§ Small Haskell MCMC implementation


We create a simple monad called PL which allows for a single operation: sampling from a uniform distribution. We then exploit this to implement MCMC using metropolis hastings, which is used to sample from arbitrary distributions. Bonus is a small library to render sparklines in the CLI.
For next time:

§ Source code

{-# LANGUAGE GeneralizedNewtypeDeriving #-}
{-# LANGUAGE GADTs #-}
{-# LANGUAGE StandaloneDeriving #-}
{-# LANGUAGE FlexibleContexts #-}
{-# LANGUAGE FlexibleInstances #-}
{-# LANGUAGE UndecidableInstances #-}
{-# LANGUAGE DeriveFunctor #-}
import System.Random
import Data.List(sort, nub)
import Data.Proxy
import Control.Monad (replicateM)
import qualified Data.Map as M


-- | Loop a monadic computation.
mLoop :: Monad m =>
      (a -> m a) -- ^ loop
      -> Int -- ^ number of times to run
      -> a -- initial value
      -> m a -- final value
mLoop _ 0 a = return a
mLoop f n a = f a >>= mLoop f (n - 1)


-- | Utility library for drawing sparklines

-- | List of characters that represent sparklines
sparkchars :: String
sparkchars = "_▁▂▃▄▅▆▇█"

-- Convert an int to a sparkline character
num2spark :: RealFrac a => a -- ^ Max value
  -> a -- ^ Current value
  -> Char
num2spark maxv curv =
   sparkchars !!
     (floor $ (curv / maxv) * (fromIntegral (length sparkchars - 1)))

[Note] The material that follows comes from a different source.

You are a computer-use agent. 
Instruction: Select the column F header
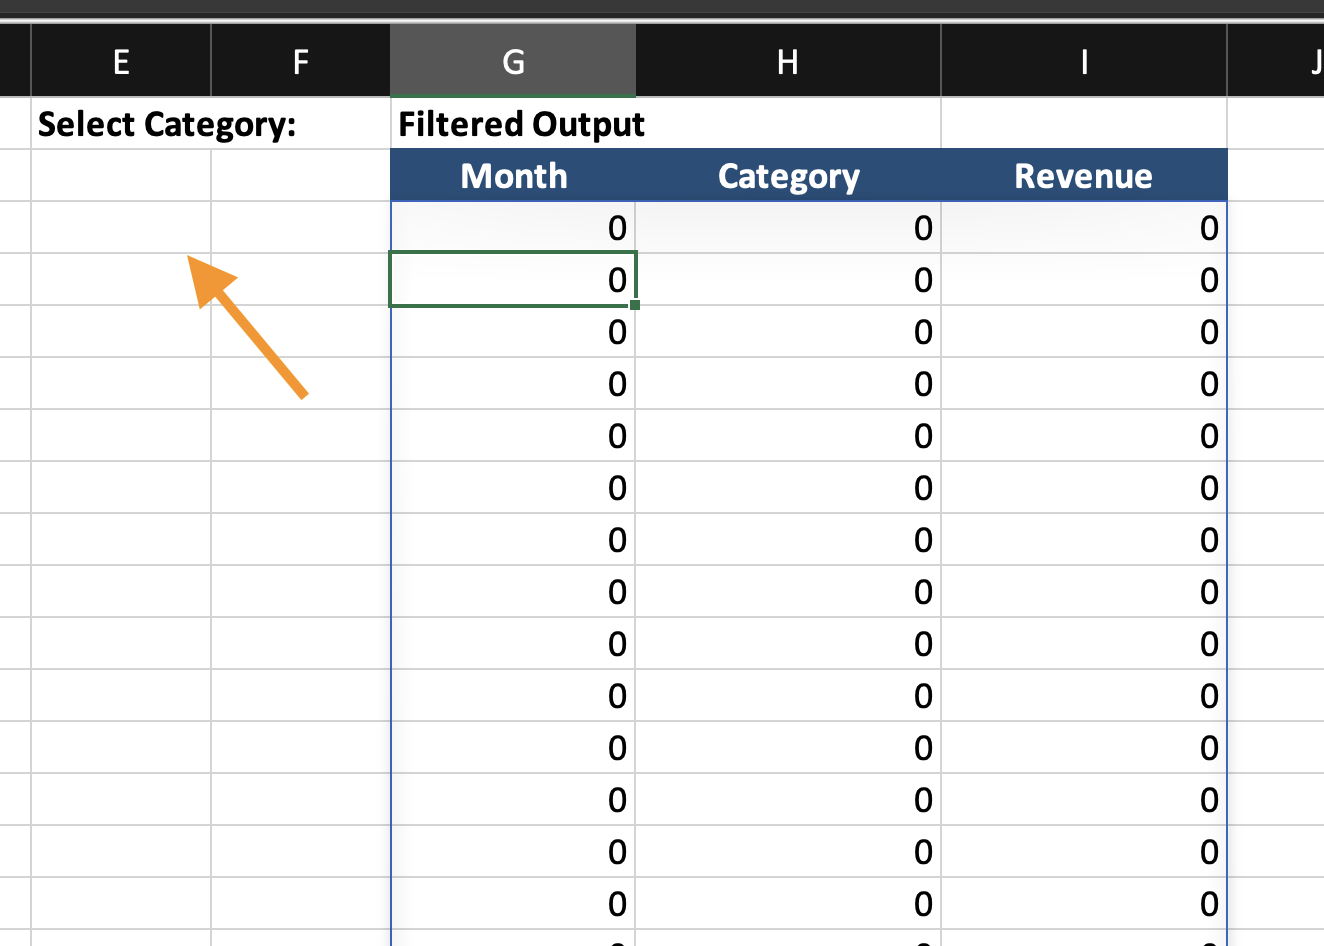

series2spark :: RealFrac a => [a] -> String
series2spark vs =
  let maxv = if null vs then 0 else maximum vs
  in map (num2spark maxv) vs

seriesPrintSpark :: RealFrac a => [a] -> IO ()
seriesPrintSpark = putStrLn . series2spark

-- Probabilities
-- ============
type F = Float
-- | probability density
newtype P = P { unP :: Float } deriving(Num)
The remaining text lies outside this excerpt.